**Task to carry out**: Retype exactly the lines that run from the start of the data to the line holding "Given: Undo the last equation edit", including both, and only those.

---------- Exercise inputs

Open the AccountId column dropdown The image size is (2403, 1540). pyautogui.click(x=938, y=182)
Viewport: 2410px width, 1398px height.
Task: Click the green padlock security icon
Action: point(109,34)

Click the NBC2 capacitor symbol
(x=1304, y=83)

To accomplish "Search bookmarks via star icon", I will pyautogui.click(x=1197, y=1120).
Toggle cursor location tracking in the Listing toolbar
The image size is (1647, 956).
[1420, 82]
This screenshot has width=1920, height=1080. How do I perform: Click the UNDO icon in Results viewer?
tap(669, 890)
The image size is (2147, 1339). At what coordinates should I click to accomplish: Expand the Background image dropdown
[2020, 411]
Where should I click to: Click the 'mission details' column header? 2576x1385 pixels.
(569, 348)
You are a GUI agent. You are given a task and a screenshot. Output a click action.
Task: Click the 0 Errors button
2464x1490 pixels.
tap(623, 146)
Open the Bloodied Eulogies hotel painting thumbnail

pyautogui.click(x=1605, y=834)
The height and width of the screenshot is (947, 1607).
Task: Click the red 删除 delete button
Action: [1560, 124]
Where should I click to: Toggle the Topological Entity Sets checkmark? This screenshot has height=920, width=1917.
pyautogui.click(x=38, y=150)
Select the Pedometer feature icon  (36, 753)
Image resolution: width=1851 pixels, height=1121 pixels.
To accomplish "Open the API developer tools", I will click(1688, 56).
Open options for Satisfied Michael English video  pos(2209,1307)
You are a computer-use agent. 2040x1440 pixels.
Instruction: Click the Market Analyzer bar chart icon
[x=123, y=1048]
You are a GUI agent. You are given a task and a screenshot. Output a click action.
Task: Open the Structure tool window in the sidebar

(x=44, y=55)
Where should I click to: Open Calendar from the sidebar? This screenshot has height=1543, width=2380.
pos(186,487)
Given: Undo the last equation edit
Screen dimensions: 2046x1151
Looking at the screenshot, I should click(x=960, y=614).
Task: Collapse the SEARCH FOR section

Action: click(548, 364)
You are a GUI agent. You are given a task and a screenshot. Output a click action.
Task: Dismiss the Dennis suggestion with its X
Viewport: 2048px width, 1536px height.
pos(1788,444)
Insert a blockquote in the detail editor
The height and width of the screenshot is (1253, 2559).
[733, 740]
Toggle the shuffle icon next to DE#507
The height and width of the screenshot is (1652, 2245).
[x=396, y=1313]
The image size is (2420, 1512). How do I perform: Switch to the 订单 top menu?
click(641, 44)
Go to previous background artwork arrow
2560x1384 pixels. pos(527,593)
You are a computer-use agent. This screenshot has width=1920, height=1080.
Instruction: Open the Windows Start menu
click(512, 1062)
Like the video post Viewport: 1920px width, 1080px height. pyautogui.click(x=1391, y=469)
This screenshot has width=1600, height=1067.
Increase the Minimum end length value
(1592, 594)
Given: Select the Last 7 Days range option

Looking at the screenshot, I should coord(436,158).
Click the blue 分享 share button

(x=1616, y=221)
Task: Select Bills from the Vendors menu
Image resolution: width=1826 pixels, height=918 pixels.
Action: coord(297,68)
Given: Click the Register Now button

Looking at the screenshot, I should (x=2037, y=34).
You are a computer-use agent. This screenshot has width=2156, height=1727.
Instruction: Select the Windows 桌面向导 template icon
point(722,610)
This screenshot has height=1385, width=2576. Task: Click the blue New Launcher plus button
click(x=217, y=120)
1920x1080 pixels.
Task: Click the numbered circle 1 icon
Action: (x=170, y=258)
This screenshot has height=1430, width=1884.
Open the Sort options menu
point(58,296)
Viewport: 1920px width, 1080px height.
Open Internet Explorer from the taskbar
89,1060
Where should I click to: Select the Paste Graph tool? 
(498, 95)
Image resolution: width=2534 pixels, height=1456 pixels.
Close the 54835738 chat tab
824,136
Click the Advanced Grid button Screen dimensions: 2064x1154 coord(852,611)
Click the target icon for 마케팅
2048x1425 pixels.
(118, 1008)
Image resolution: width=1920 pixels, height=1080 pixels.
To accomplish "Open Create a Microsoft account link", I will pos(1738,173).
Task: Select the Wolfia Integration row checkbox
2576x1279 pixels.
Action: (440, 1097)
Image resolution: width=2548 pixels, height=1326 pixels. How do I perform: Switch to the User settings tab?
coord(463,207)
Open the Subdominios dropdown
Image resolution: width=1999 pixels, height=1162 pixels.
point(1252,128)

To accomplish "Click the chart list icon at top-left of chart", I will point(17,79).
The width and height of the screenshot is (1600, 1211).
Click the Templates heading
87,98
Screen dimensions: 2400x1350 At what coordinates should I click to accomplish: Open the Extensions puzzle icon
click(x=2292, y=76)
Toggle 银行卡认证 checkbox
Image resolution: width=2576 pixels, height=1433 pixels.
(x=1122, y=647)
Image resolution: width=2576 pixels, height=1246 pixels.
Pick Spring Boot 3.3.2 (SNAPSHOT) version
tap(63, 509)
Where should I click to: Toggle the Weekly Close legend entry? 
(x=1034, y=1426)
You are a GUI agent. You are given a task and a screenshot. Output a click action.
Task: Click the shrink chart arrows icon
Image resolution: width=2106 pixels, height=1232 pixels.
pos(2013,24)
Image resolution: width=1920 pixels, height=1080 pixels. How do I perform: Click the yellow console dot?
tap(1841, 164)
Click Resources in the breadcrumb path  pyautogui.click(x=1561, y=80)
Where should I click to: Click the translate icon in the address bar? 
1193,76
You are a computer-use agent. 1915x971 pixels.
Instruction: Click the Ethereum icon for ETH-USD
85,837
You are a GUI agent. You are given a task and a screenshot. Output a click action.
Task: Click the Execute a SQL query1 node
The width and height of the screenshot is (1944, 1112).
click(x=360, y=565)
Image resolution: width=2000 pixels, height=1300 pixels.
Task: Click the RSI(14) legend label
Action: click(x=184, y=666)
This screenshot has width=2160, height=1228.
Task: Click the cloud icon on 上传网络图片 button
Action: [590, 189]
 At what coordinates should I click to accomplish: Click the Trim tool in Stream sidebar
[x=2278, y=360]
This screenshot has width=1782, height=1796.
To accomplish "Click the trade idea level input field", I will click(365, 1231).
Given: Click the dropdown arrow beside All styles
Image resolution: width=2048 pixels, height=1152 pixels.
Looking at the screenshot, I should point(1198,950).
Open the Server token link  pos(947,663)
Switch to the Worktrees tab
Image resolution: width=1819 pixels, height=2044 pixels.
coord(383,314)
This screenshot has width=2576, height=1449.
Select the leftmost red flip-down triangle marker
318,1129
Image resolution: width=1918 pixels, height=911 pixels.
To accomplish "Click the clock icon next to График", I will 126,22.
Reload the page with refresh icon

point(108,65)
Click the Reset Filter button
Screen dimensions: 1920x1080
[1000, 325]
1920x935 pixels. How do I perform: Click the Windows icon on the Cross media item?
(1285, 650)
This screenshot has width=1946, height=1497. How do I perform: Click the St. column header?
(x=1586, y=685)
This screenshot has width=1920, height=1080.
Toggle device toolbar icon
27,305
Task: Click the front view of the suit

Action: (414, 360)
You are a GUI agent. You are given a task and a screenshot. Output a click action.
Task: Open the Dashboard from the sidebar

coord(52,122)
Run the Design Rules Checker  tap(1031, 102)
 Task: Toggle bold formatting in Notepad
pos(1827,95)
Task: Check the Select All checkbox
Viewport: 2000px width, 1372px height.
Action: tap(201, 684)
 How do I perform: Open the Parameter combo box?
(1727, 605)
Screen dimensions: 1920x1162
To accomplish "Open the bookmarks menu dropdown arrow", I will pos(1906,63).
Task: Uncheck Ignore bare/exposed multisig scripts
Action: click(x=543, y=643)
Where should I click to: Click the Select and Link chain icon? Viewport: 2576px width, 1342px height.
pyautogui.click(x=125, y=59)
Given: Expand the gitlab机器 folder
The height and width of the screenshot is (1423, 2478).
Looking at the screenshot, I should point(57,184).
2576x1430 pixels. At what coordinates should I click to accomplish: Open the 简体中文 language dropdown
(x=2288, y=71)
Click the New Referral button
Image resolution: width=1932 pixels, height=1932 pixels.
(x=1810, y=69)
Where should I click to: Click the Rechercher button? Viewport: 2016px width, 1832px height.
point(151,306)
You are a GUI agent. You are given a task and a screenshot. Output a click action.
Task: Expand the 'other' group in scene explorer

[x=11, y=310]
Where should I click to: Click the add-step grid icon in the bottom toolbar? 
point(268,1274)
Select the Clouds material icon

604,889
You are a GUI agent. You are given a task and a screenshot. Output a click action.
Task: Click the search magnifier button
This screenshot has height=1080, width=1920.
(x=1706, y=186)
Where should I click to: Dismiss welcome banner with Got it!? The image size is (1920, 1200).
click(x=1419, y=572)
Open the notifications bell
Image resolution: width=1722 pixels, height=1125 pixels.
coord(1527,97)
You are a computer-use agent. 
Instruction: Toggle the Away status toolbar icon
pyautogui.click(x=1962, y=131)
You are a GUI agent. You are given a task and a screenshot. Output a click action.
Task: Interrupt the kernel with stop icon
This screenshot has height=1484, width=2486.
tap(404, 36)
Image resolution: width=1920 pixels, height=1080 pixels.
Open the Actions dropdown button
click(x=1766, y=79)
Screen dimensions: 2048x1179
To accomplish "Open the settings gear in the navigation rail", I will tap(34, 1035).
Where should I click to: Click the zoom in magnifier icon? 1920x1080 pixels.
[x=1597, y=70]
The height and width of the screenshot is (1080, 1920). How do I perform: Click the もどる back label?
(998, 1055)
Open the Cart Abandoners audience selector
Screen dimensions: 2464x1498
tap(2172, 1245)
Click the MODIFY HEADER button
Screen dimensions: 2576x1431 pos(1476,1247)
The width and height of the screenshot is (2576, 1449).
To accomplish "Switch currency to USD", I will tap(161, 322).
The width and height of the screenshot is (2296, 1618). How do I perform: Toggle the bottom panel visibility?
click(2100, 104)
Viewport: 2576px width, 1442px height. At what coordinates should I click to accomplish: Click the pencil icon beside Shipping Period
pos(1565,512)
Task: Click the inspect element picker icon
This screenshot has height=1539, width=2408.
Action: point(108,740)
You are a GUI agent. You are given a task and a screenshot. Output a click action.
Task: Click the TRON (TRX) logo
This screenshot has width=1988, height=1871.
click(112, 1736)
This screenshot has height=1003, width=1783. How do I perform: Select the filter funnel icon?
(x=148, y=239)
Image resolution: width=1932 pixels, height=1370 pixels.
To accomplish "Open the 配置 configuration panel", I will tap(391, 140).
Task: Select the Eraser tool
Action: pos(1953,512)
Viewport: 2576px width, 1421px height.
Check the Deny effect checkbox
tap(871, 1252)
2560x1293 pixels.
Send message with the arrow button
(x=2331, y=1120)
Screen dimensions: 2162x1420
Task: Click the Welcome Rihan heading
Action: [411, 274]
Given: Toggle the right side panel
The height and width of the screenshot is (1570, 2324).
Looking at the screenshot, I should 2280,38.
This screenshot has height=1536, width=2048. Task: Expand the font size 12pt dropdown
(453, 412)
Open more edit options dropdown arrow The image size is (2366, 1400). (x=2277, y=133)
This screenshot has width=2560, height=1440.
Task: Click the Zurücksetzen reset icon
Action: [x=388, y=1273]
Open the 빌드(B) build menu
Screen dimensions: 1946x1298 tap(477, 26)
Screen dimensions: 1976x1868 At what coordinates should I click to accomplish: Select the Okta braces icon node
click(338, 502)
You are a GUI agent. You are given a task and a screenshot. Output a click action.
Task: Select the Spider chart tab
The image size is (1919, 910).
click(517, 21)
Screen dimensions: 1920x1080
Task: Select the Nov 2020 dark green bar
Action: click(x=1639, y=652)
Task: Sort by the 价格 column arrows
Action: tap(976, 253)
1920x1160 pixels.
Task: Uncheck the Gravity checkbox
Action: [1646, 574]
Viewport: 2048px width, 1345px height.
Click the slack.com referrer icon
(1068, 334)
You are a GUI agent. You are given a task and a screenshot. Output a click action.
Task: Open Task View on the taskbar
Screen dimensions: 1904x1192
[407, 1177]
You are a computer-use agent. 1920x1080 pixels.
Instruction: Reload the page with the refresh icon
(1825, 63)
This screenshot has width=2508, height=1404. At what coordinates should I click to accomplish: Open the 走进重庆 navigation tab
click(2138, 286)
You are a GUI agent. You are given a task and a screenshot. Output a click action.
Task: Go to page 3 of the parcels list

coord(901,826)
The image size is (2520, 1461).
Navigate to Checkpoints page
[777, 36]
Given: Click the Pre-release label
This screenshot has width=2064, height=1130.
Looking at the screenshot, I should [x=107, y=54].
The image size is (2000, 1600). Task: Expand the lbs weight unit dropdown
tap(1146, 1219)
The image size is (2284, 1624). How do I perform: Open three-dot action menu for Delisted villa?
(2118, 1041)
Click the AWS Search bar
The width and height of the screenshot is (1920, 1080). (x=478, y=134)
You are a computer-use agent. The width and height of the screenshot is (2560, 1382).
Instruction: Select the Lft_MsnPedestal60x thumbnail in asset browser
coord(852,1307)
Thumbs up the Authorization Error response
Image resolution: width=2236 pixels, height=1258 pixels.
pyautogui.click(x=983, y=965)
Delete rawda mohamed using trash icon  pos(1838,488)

--------------------

**Task result**:
Open the AccountId column dropdown The image size is (2403, 1540). pyautogui.click(x=938, y=182)
Viewport: 2410px width, 1398px height.
Task: Click the green padlock security icon
Action: point(109,34)

Click the NBC2 capacitor symbol
(x=1304, y=83)

To accomplish "Search bookmarks via star icon", I will pyautogui.click(x=1197, y=1120).
Toggle cursor location tracking in the Listing toolbar
The image size is (1647, 956).
[1420, 82]
This screenshot has width=1920, height=1080. How do I perform: Click the UNDO icon in Results viewer?
tap(669, 890)
The image size is (2147, 1339). At what coordinates should I click to accomplish: Expand the Background image dropdown
[2020, 411]
Where should I click to: Click the 'mission details' column header? 2576x1385 pixels.
(569, 348)
You are a GUI agent. You are given a task and a screenshot. Output a click action.
Task: Click the 0 Errors button
2464x1490 pixels.
tap(623, 146)
Open the Bloodied Eulogies hotel painting thumbnail

pyautogui.click(x=1605, y=834)
The height and width of the screenshot is (947, 1607).
Task: Click the red 删除 delete button
Action: [1560, 124]
Where should I click to: Toggle the Topological Entity Sets checkmark? This screenshot has height=920, width=1917.
pyautogui.click(x=38, y=150)
Select the Pedometer feature icon  (36, 753)
Image resolution: width=1851 pixels, height=1121 pixels.
To accomplish "Open the API developer tools", I will click(1688, 56).
Open options for Satisfied Michael English video  pos(2209,1307)
You are a computer-use agent. 2040x1440 pixels.
Instruction: Click the Market Analyzer bar chart icon
[x=123, y=1048]
You are a GUI agent. You are given a task and a screenshot. Output a click action.
Task: Open the Structure tool window in the sidebar

(x=44, y=55)
Where should I click to: Open Calendar from the sidebar? This screenshot has height=1543, width=2380.
pos(186,487)
Given: Undo the last equation edit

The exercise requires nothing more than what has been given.